In answer to the letter of "Antæus," I should like to point...

Edinburgh (Scot.) Dispatch

In answer to the letter of "Antæus," I should like to point out that as long as a child believes in ogres he suffers from this fear. He may lie awake at nights, have bad dreams, and be seriously affected in health by a thing which has no reality. When the time comes that the boy has risen to that point of mental development where he no longer believes in ogres, his fear of them is entirely cured, and the ills attendant on this fear disappear. In the same way, as long as a man believes that each person has a mind of his own, he cannot help believing to some extent in the power of suggestion, and this belief, Christian Science teaches, acts injuriously on the system. As mesmeric treatment is not based upon the truth of being, but upon illusion, it would seem that all high-minded people would hesitate to place themselves under its influence, no matter who the operator might be. Christian Scientists are, however, convinced of the powerlessness of one human mind, so called, to control another.

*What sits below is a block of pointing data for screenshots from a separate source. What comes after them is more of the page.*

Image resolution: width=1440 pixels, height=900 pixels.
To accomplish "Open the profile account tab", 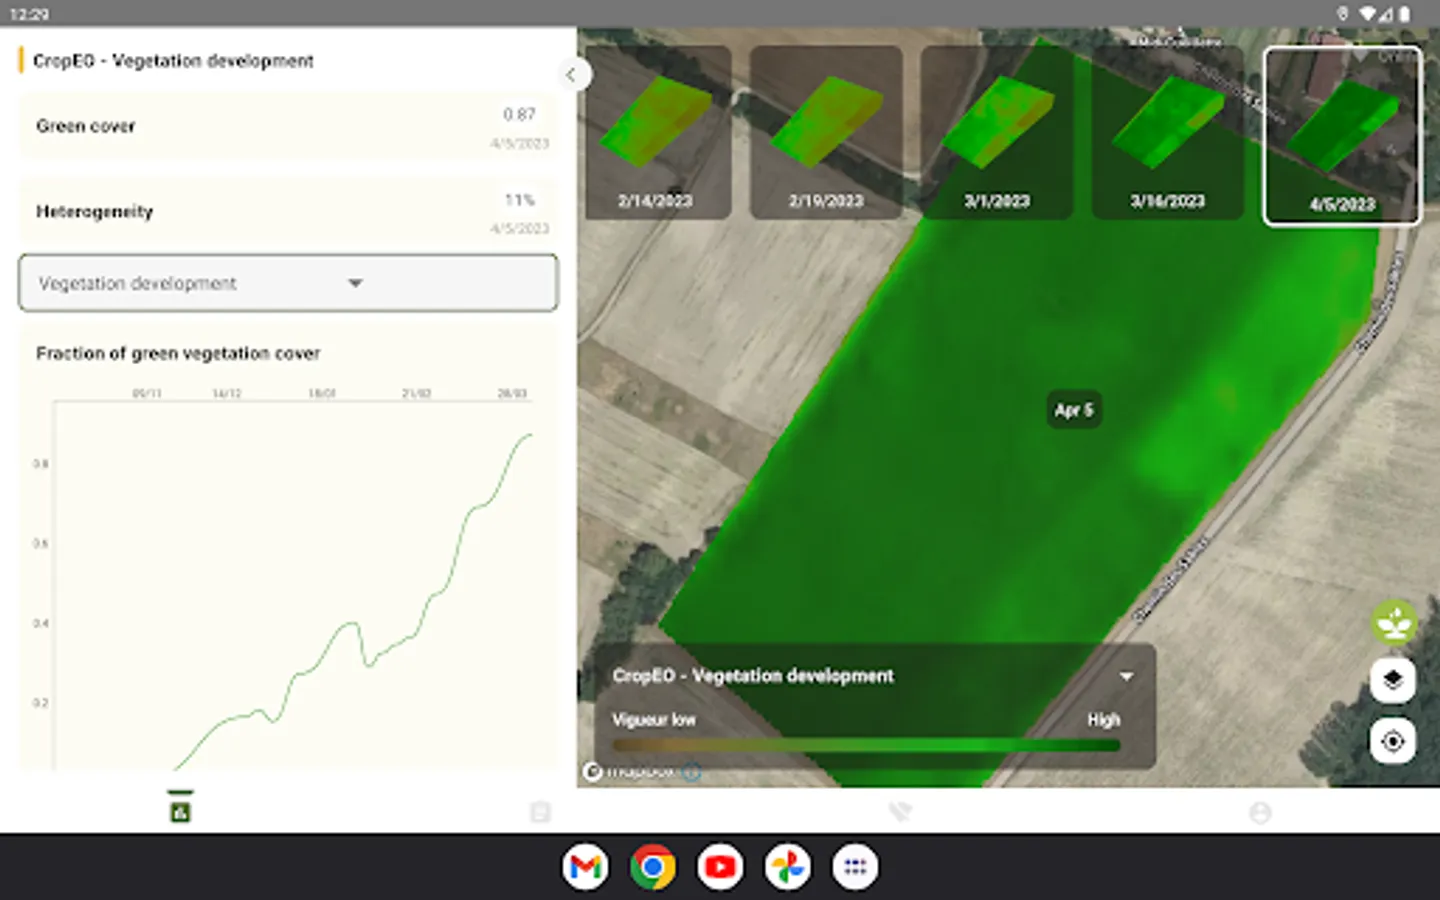I will pos(1260,812).
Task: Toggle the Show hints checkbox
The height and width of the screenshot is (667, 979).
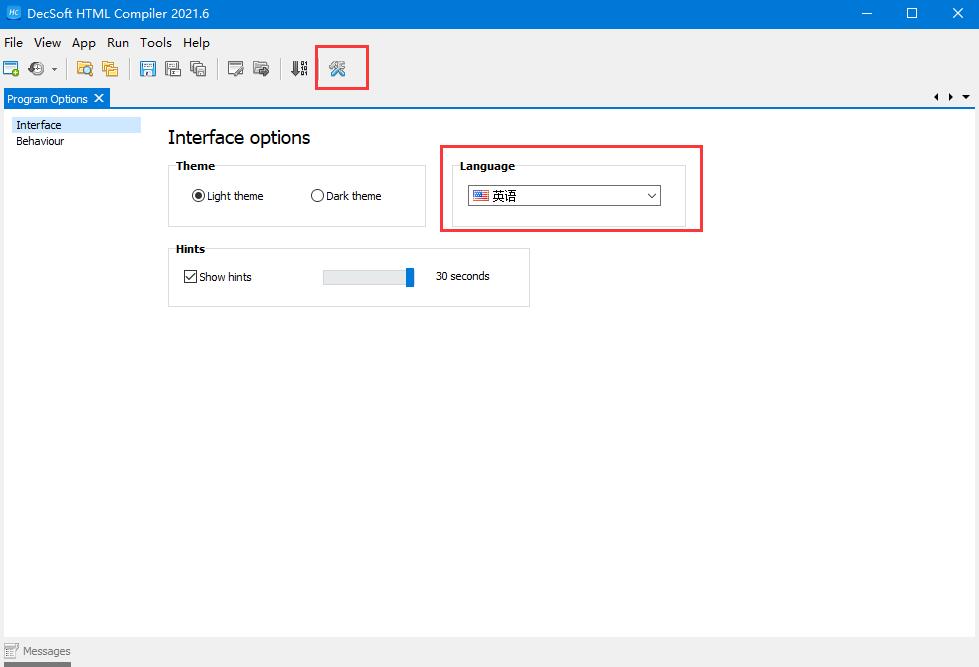Action: [190, 277]
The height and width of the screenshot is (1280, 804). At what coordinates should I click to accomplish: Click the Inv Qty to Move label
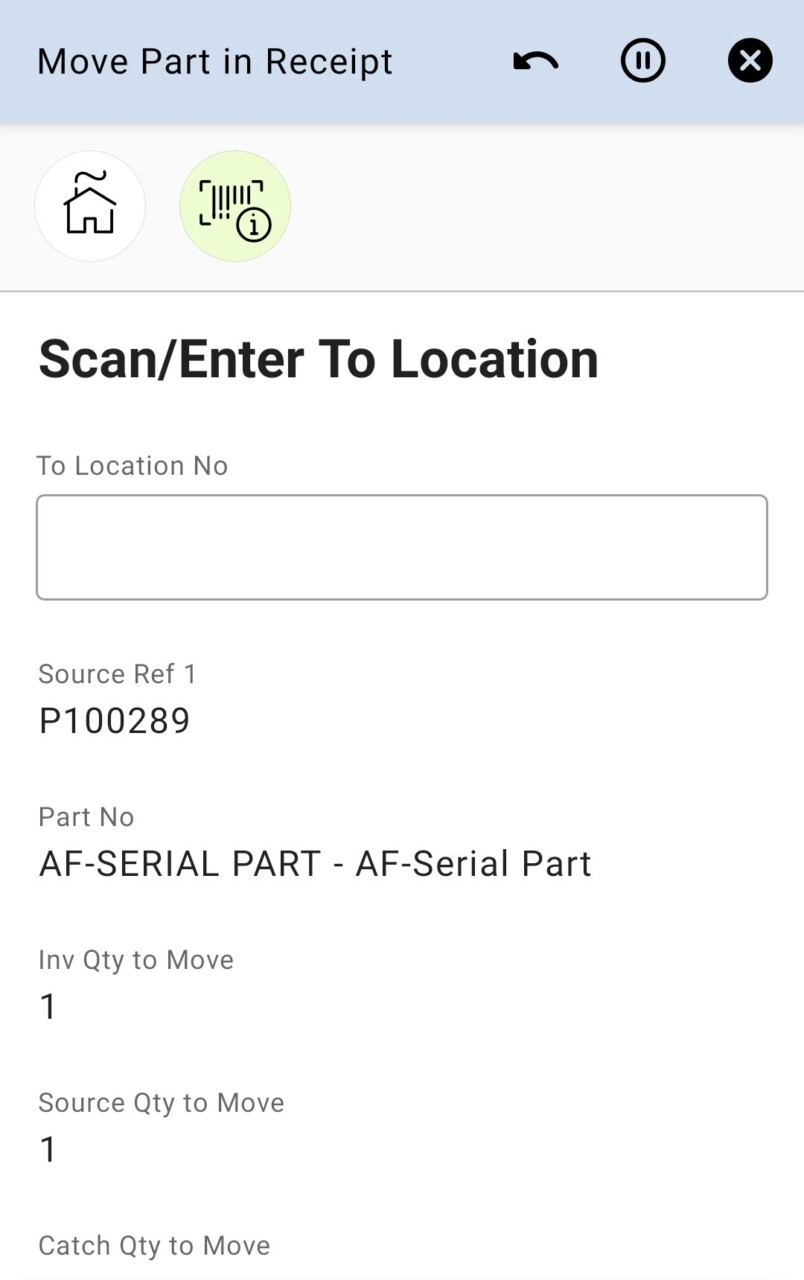pos(136,960)
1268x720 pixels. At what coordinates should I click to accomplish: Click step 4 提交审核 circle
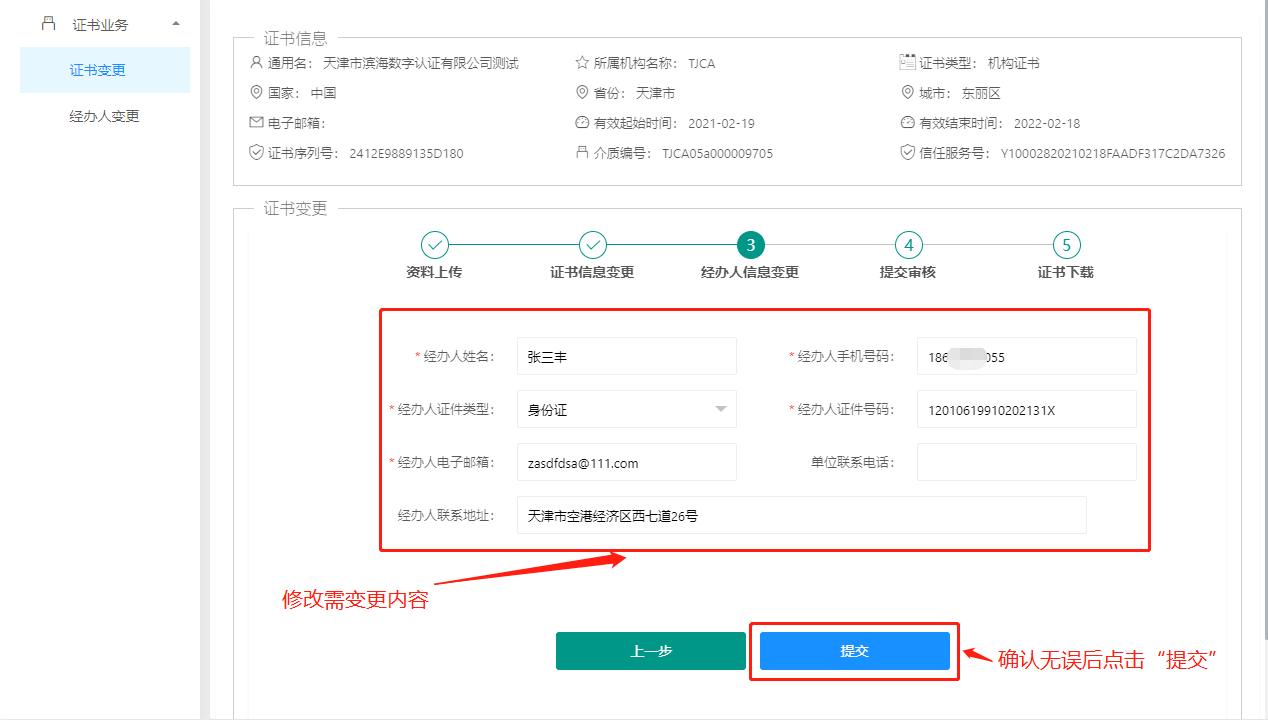click(908, 245)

The health which Christian Scientists enjoy is founded on the recognition of the nature of God as the source of life, omnipotent good, ever-present Love. The steps by which this position is gained are the steps pointed out by the Master,—purity, meekness, self-renunciation. As we cease believing in a will of our own, we cease believing in the wills of other people, and to that extent become conscious of the government of the divine Mind.